Fortschritt muss „E-“ nicht bedeuten

Ein Appell gegen das E-Voting.

Die Österreichische Hochschülerschaft will es anbieten. E-Voting, die Möglichkeit, zu Hause vom eigenen Computer aus via Internet seine Stimme für eine der wahlwerbenden Gruppen abzugeben. Da einerseits die notorisch geringe Wahlbeteiligung der Standesvertretung der Studentinnen und Studenten praktisch jede Legitimation entzieht, andererseits der Wandel der Universität von einem Ort freien Denkens zu einer verschulten Trainingsstätte, die man möglichst rasch absolvieren möchte, um ihr dann entfliehen zu können, im Zeitgeist liegt, ist die politische Relevanz der Hochschülerschaftswahlen marginal. Da bleibt es auch unerheblich, ob die wenigen, die an ihrer studentischen Vertretung interessiert sind, sich zur Wahlzelle bemühen oder bequem daheim mit dem Finger auf eine Taste drücken.

Anders aber wäre es, würde man zum Beispiel bei der nächsten Nationalratswahl die Möglichkeit des E-Votings – man kann dafür genauso gut „der elektronischen Wahl“ sagen – schaffen. Damit ist nicht gemeint, dass man Wahlzellen mit elektronischen Wählmaschinen ausstattet. Selbst das ist nicht unumstritten. Sondern es geht, wie oben angedeutet, um die Wahl über den Computer im trauten Heim. Technisch ließe sich dies sicher einrichten. Aber ich halte es für alles andere als wünschenswert.

Das naheliegende Gegenargument lautet, dass mit der elektronischen Wahl nicht sichergestellt wäre, dass diese unbeeinflusst von der Umgebung erfolgt. Ob nicht die Verwandten oder Mitbewohner argwöhnisch beim Wahlvorgang über die Schulter blinzeln. Nun könnte man dem entgegenhalten, dass auch bei der Briefwahl diese Gefahr des Missbrauchs besteht. Doch ist zu bedenken, dass mit der Zulassung der elektronischen Wahl die Zahl derer, die sich dieser so bequemen Möglichkeit bedienen würden, erheblich größer wäre als die relativ kleine Zahl der Briefwähler.

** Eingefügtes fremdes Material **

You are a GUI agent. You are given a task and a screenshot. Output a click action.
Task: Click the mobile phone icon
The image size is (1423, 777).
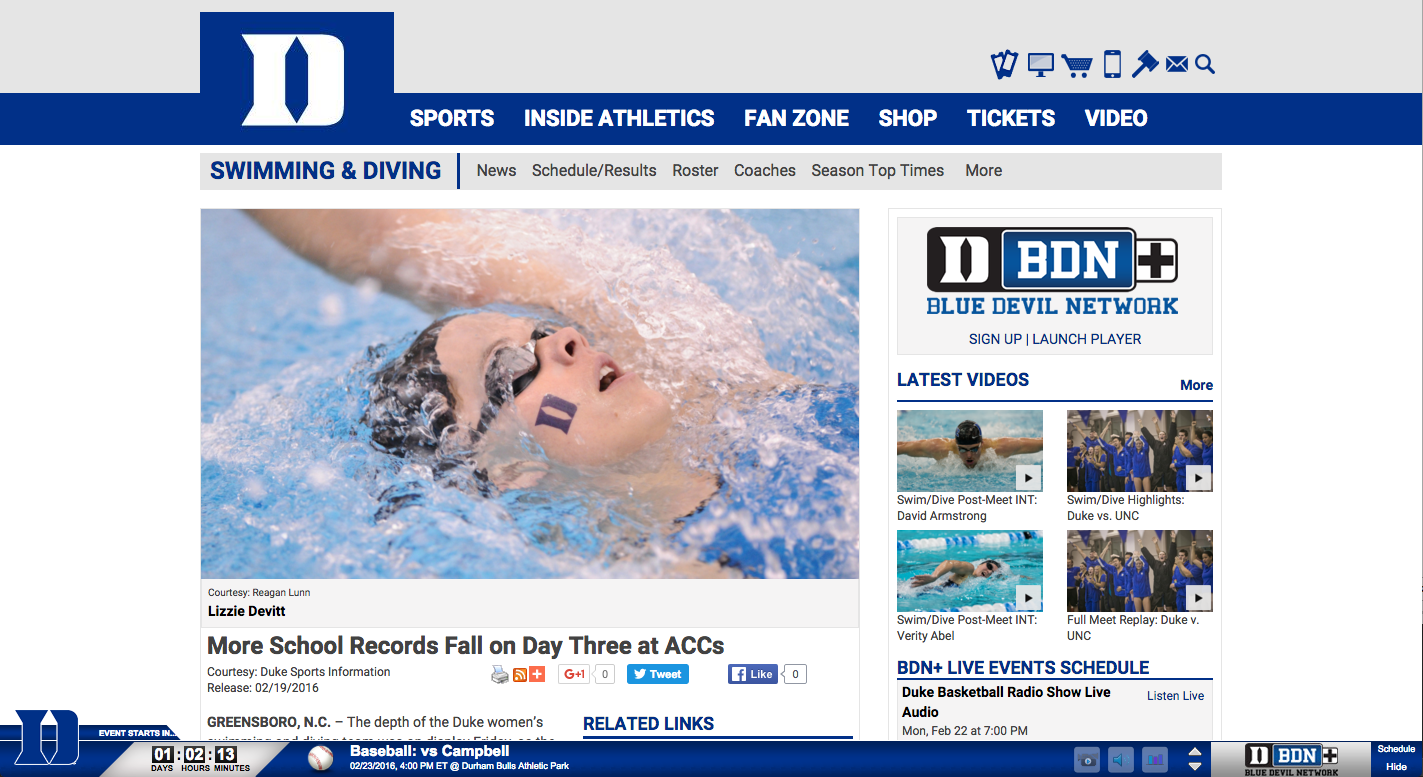[1112, 65]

Viel gewichtiger als das genannte Gegenargument scheint mir aber zu sein, dass mit der Zulassung der elektronischen Wahl das Bewusstsein darüber, welche Verantwortung man beim Wählen auf sich nimmt, zu schwinden droht. Ein Mausklick zwischen dem Sich-Verirren in Googles Dschungel und der schnoddrigen Beichte von Lappalien im Facebook ist schnell erledigt. Und das vorbereitende Ausfüllen persönlicher Daten kennt man schon von so vielen Internetbestellungen, dass es einfach nur lästig ist. Die traditionelle Wahl hingegen erfordert eine besondere Art von Aufmerksamkeit: Die Dokumente und die Brille wollen vorbereitet sein, man muss sich Zeit für den Spaziergang zum und vom Wahllokal nehmen, man sieht sich einer Wahlbehörde gegenüber, die nach außen hin staatstragend auftritt, und man stellt sich während der wenigen Sekunden Einsamkeit in der Wahlzelle der demokratischen Pflicht. Dies ist, wenn man so will, eine kleine Zeremonie. So unpathetisch und banal sie auch sein mag, aufgeben sollte man sie nicht. Denn es wäre schlimm, würde man bei einer Wahl vergessen, dass sie entscheidende Weichen für die Zukunft stellt.

Rudolf Taschner ist Mathematiker und Betreiber des math.space im Wiener Museumsquartier.